** Opening INPUT block **
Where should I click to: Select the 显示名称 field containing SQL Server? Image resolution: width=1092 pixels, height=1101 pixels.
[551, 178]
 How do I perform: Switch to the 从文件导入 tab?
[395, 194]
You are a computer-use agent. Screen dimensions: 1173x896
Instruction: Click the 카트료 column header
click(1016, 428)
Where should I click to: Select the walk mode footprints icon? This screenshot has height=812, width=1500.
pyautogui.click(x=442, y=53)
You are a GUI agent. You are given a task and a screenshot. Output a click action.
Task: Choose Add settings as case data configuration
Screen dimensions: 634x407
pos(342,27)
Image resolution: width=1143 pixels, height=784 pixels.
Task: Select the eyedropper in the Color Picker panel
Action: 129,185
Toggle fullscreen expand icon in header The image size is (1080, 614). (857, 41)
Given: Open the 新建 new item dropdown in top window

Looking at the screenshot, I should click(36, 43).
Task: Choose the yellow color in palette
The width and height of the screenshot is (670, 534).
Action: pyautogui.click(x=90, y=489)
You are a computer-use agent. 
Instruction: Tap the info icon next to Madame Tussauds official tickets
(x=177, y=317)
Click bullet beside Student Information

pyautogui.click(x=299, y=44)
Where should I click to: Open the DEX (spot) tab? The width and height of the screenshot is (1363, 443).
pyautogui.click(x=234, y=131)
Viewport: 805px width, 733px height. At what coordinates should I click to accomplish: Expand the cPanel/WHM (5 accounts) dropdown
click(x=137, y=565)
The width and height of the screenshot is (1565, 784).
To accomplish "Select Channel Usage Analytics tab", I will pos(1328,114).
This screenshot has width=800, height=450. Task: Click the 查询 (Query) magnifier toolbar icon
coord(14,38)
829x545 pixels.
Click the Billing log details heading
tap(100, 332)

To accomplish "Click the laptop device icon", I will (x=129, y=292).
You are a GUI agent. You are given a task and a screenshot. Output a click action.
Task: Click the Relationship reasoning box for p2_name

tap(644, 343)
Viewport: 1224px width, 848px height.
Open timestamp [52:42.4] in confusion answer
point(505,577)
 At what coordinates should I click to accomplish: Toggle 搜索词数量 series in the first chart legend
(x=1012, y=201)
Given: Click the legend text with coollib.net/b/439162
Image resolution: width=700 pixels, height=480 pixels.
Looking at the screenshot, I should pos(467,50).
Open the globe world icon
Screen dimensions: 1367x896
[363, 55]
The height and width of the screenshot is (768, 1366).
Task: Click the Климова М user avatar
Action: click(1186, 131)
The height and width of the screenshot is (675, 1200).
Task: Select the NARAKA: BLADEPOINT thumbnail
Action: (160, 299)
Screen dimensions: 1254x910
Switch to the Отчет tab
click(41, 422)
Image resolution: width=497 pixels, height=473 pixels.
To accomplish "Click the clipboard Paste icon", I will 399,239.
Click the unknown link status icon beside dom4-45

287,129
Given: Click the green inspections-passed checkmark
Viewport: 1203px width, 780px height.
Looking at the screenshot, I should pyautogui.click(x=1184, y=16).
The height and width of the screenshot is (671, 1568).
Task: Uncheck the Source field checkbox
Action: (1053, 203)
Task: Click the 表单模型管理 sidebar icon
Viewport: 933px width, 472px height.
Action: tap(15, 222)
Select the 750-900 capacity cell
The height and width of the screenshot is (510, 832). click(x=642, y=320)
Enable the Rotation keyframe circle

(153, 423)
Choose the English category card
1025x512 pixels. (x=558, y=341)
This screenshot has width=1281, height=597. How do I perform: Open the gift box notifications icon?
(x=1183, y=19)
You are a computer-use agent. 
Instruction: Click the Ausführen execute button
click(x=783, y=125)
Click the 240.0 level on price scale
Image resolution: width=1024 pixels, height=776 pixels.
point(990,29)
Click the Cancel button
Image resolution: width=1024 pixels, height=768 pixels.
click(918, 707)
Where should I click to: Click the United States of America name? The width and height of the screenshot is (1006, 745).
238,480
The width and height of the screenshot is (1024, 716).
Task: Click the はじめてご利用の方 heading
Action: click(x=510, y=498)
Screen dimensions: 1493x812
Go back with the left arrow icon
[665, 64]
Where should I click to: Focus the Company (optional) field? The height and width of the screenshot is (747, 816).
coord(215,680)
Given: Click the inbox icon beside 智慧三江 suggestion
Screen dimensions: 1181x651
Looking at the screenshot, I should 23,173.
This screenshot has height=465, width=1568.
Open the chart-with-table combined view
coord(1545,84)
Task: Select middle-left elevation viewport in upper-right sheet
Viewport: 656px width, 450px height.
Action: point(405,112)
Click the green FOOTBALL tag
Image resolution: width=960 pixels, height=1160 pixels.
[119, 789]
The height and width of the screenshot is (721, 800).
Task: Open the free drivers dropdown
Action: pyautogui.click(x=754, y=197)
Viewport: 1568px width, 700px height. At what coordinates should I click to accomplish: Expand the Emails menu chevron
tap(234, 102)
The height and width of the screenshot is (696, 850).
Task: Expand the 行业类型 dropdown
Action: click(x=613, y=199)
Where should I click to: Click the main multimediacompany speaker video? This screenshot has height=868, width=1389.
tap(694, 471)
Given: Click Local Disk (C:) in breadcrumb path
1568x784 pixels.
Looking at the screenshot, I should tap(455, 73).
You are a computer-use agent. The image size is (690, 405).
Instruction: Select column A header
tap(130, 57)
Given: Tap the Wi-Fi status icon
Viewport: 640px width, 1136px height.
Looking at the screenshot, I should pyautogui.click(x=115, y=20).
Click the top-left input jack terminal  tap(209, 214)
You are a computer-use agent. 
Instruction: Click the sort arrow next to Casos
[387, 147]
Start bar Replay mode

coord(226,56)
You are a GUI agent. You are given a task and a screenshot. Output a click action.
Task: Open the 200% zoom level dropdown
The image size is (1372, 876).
** Closing INPUT block **
EXERCISE DETAILS: Please give again the lines above between the line holding "This screenshot has height=465, width=1568." and the line holding "Click the green FOOTBALL tag", inclusive, exactly as they are and with nothing added.

RESULT OF THIS TASK:
This screenshot has height=465, width=1568.
Open the chart-with-table combined view
coord(1545,84)
Task: Select middle-left elevation viewport in upper-right sheet
Viewport: 656px width, 450px height.
Action: point(405,112)
Click the green FOOTBALL tag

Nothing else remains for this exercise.